Zuhause … Zunächst klingt alles so, so idyllisch … Die neue Wohnung, von der die monologisierende Erzählerin zu Beginn ebenso wortreich wie -gewandt und sehr euphorisch erzählt, scheint ein echter Traum, ein „Glücksgriff“, zu sein. „Ich bin so gerne in der Wohnung! … in der Küche! … im Wohnzimmer! […]“, wird die stolze Bewohnerin nicht müde zu betonen. Das wirkt von Anfang an ein bisschen übertrieben und hysterisch – zumal sie immer wieder auch erwähnt, *wie* viel Arbeit es doch war, die Wohnung in den heutigen Zustand zu versetzen.

„Hammer, Hammer – Doppelhammer!“, jubiliert sie. – Auch im Gästeklo hält sie sich gern auf. Und im Arbeitszimmer. Wahrscheinlich sogar in der Besenkammer; die Speisekammer wird jedenfalls begeistert gelobt und gepriesen, nicht zuletzt aufgrund des schnellen Zugriffs zur dort gelagerten Trostschokolade.

Nach ca. 5-6 min. bekommt die Idylle erste unübersehbare Risse. Die Verbindung zu ihrem Mitbewohner und Partner scheint mittlerweile gestört zu sein: Die beiden gehen sich in der ach-so-traumhaften Wohnung systematisch aus dem Weg. Sie können es sich gleichzeitig – getrennt voneinander – gemütlich machen … Okay, *daher* weht also der Wind in diesem „Zuhause“.

Zweifelhaftes Idyll im „Wohn/t/raum“, mit alptraumhaften T/räumen

Kurze Zeit später erfährt man auch, dass der zumindest vom Bewohner (der auch mehr „bezahlt“ hat fürs häusliche Glück als die Erzählerin) gewünschte Nachwuchs, für den es auch ein traumhaftes Zimmer gegeben hätte, das jetzt „übrig“ war, ausgeblieben ist.

,Ich muss geh’n!‘, erkennt die Bewohnerin. Doch die Entscheidung und vor allem deren Umsetzung macht sie sich schwer – zu „traumhaft“ ist die aufwendig renovierte Altbauwohnung …

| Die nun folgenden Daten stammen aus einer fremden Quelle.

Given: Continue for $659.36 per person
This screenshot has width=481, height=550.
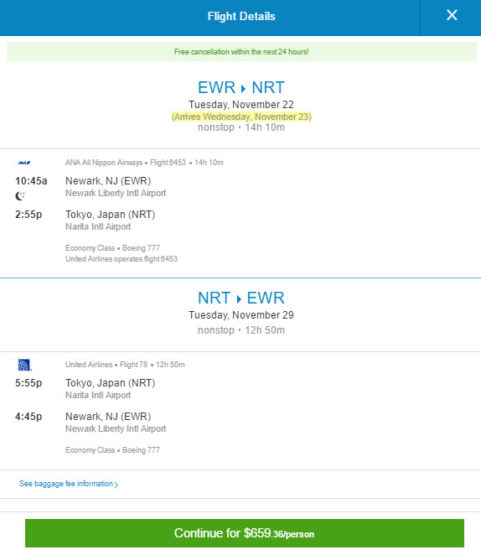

Das ist nur eine von vier (monologischen) Episoden, die sich um das Thema „Zuhause“ drehen. Sie eröffnet in ca. 20 min. den Reigen der übertünchten Trostlosigkeit und zweifelhaften Gemütlichkeit der eigenen vier Wände, die schnell zum Gefängnis werden können.
Eigentlich finde ich Monologe eher abschreckend – es gibt wenige Menschen, den ich gern so lange am Stück gern zuhöre. Aber das Thema „(Allein) zuhause“ ist wohl so universell, dass ich diesem „Hörspiel“, das eigentlich eine Lesung ist, das Monologisieren nachsehe, zumal es zur inneren Einsamkeit der Bewohner*innen passt.

Von „Esstisch“ über „Haus“ und „Bild“ bis hin zum „Fernseher“ reichen die Überschriften und Mottos der Episoden. Frau – Mann – Frau – Mann. Insofern kann hier jede/r, der wohnt, haust und lebt, irgendwo Unterschlupf finden.

Zuhause. Hörspiel von Ingrid Lausund. Monologe, die um das Thema ,Zuhause‘ kreisen. Sprecher*innen: Claudia Hübbecker (auf den neuen „Esstisch“ wartend), Florian von Manteuffel (den Verlust des kreditbelasteten Hauses fürchtend), Ulrike Grote (ein geerbtes „Bild“ als Heimsuchung) und Hans Löw (einfach nur mal ungestörter „Fernseher“ sein dürfen). Regie: Andrea Getto, Redaktion: Susanne Hoffmann. NDR 2008; 1:21:07 Std.